__Exercise__
Copy out the listing below verbatim, beginning at the line that contains "You are a GUI" and continuing through the end of the listing. Omit the pictures from your copy.

Items listed in a dataset
----------
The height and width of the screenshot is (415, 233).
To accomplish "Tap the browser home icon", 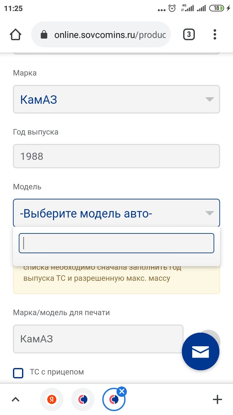I will pyautogui.click(x=16, y=35).
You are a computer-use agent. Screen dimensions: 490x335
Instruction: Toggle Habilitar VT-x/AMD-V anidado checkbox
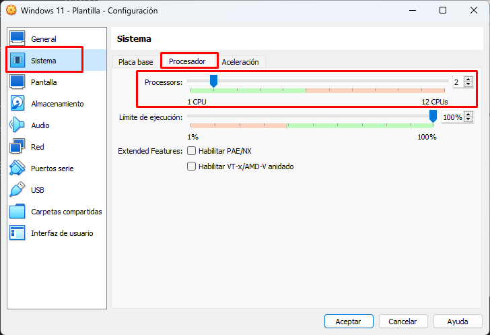(x=192, y=166)
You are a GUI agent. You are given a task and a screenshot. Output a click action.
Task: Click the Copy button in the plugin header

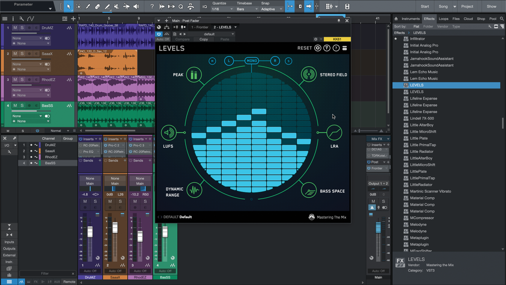[204, 39]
----------
__Output for this task__
You are a GUI agent. You are given a task and a screenshot. Output a click action.
Task: Click the Copy button in the plugin header

[204, 39]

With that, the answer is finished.